Ah, the disappointment.

Whether it was simply down to rose-tinted memories of long-gone childhoods when everything just seemed so much better and bigger and more generous than today, or whether today’s mallows, like so many other products you buy now, are just not the same? We couldn’t be sure.

We disconsolately ate a few, and thought, why does nothing seem the same anymore?

Not long afterwards, a group of us met up and discussed this world and everything in it. Were things really all that better when we were young? It was impossible to be certain.

Forget the posh biscuits of long-ago childhoods for a minute though - what about the escalating price of basic food (which is now apparently rising at a rate of 4%, more than twice the rate of inflation)?

Butter is up by more than a euro a pound on what it used to be 18 months or two years ago, someone complained.

The price of meat, fish, cheddar cheese, eggs and milk have all risen very noticeably in the last 12 to 18 months, we agreed.

I mentioned the small tray of mushrooms I used to buy now and again for 99 cents when I ran short.

In a matter of a few short months that tray shot up to €1.39.

The price of new potatoes, everyone agreed, was eye-watering.

“A woman in front of me at the cash register nearly dropped with the shock of it when she was charged €12 for a very small bag of new potatoes and some milk,” someone reported.

“She queried it and the shop assistant told her the potatoes were €10.”

Someone recalled the gobsmacked expressions on the faces of some tourists who were either German or Austrian.

They were just ahead of her at the cash register when they heard the price of their few bags of groceries.

Their shopping, our friend said – as she could recall from what she saw on the assembly line ahead of her own groceries - had contained mostly vegetables, a few bags of apples, and a pack or two of beer.

Someone else reminded us of Sinn Féin leader Mary Lou McDonald’s comment that many Irish households were now paying €3,000 a year more in the supermarket than they were in 2021.

Then the discussion turned to the plastic Adirondack-style deckchairs.

You will remember how these cheap and cheerful chairs, which came in a wide range of colours, were all the go a few years back.

Initially, half the country was purchasing them for around €10 a pop.

Next, the price of the chairs jumped to about €15.

This summer they were spotted on sale for €22 each.

Phew, we said. More than double the price in a few years?

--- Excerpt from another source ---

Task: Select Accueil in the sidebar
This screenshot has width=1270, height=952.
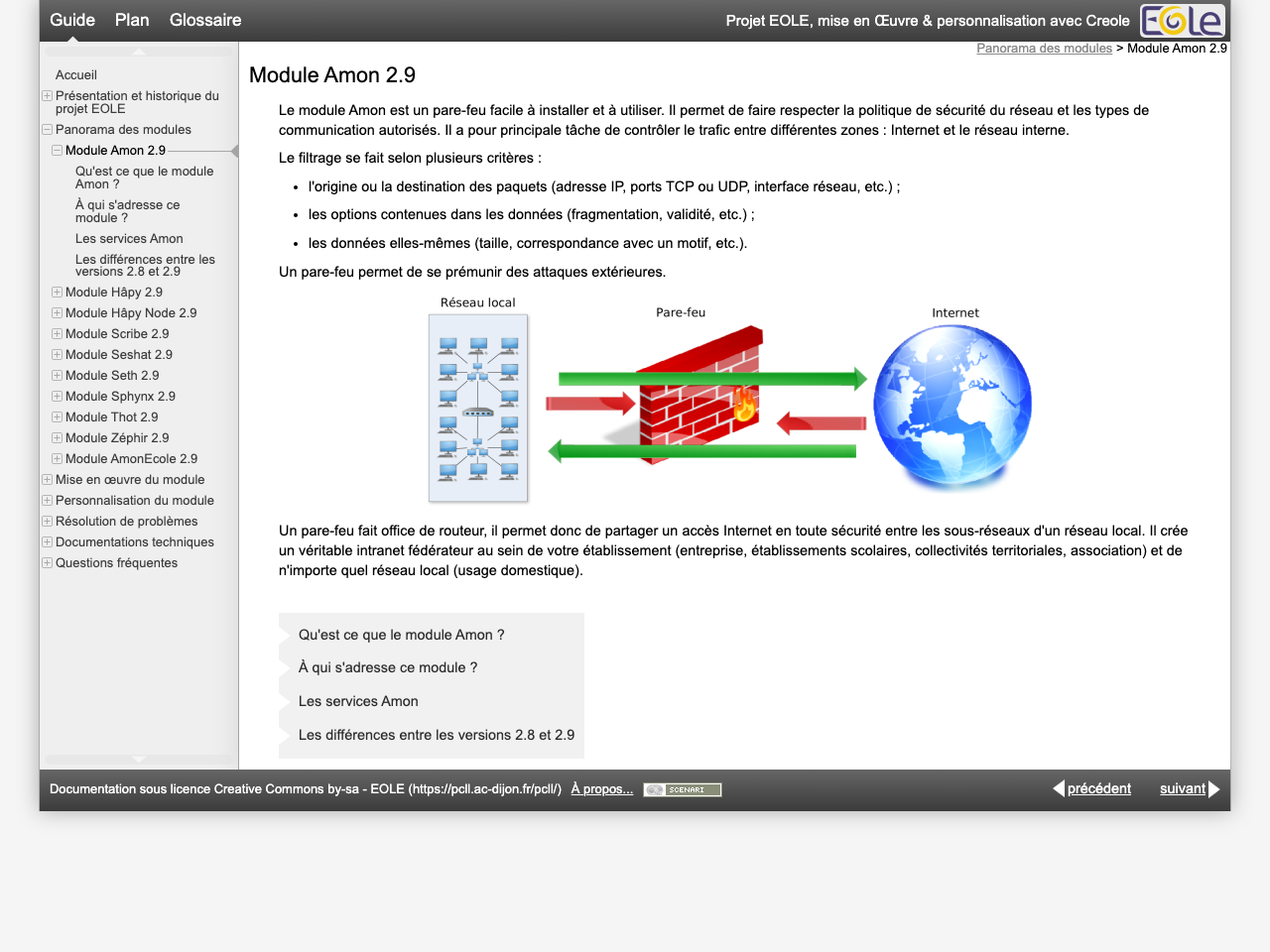Action: [76, 75]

Then a friend left us all gobsmacked. Those exact same chairs, she declared, were currently “on offer” in a shop in her town.

Two for €60.

Everyone groaned.

Someone reported how the cost of one night in a hotel in Dublin had worked out the same as several nights in their accommodation in Spain. Or was it Greece?

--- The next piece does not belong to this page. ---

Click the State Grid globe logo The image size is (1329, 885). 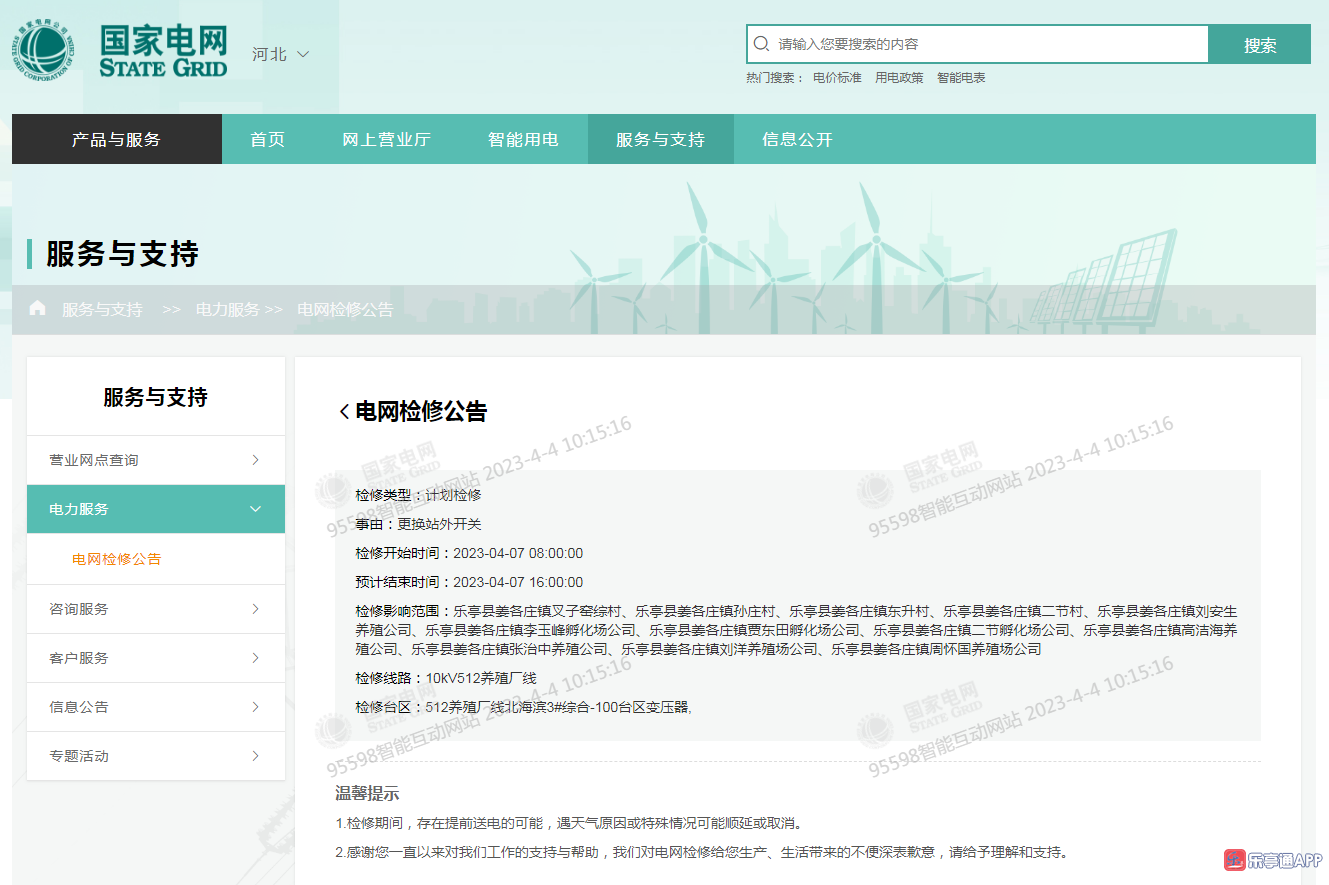click(x=45, y=52)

Ah, it didn’t matter. The point was that the cost of nearly everything in Ireland is exorbitant.

What is going on?

There was that question asked by the Social Democrats’ deputy leader Cian O’Callaghan. Why, he wanted to know, were supermarkets in this country still not required to be fully transparent and open about their profits?

Last weekend, the government ruled out a new cost-of-living package for households struggling to meet escalating grocery bills and high energy costs, citing global economic uncertainty.

Fair enough, given the scares over new tariffs and trade regulations.

But can’t anything be done about pinpointing exactly why we’re all paying so much for basic foods, and why the price keeps rising?

What’s driving it? Can anything be done about it?

Why can’t the government go off and investigate that, and tackle it?

Inflation here soared up to nearly 10% after the covid pandemic and Russia’s invasion of Ukraine, and remained well above the ECB target of 2%, in part because of unsustainably high food prices.

Prices need to come down.

Insisting on full transparency of supermarket profits, and then analysing what is actually happening when it comes to costing, might point the way to solutions.

Fair enough if the State feels it’s not in a position to keep doling out cost-of-living supports - nobody could expect that to go on forever - but surely be to God and all his angels, it could start doing something to really tackle the cost of living.